#### [DATA SECTION]
++++++++++++++++++++

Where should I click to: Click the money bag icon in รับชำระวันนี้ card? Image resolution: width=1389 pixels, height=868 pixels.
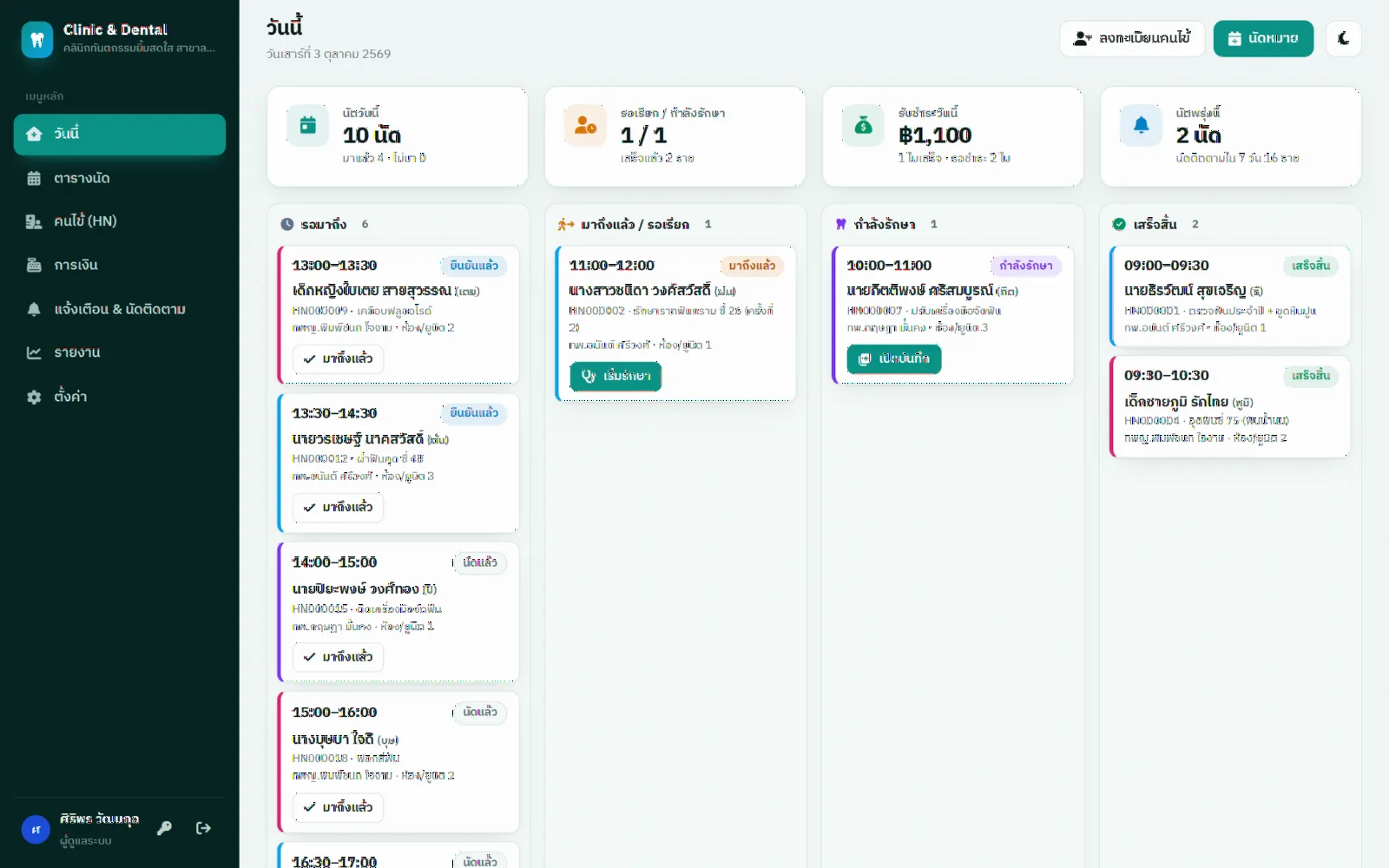point(863,126)
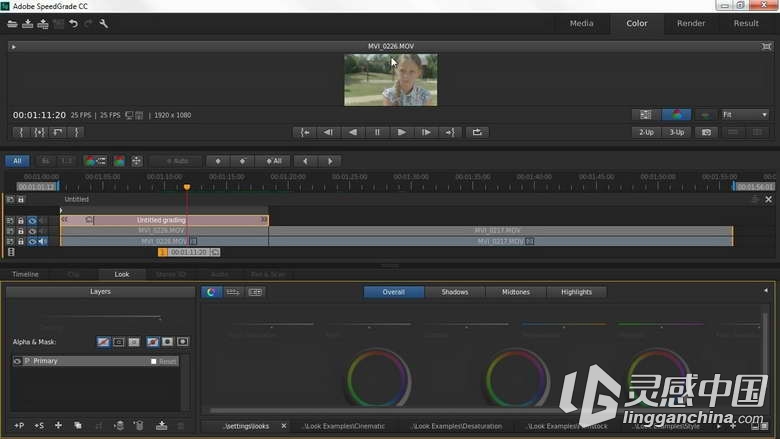Click the open folder icon
Screen dimensions: 780x439
[x=12, y=23]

++++++++++++++++++++

#### [ASSIGNMENT]
If an entry contains a picture, leave it out and repeat the rest exactly.

#### [RESULT FOR THIS EXERCISE]
Where should I click to: Click the money bag icon in รับชำระวันนี้ card? Image resolution: width=1389 pixels, height=868 pixels.
point(863,126)
Click the open folder icon
Screen dimensions: 780x439
[x=12, y=23]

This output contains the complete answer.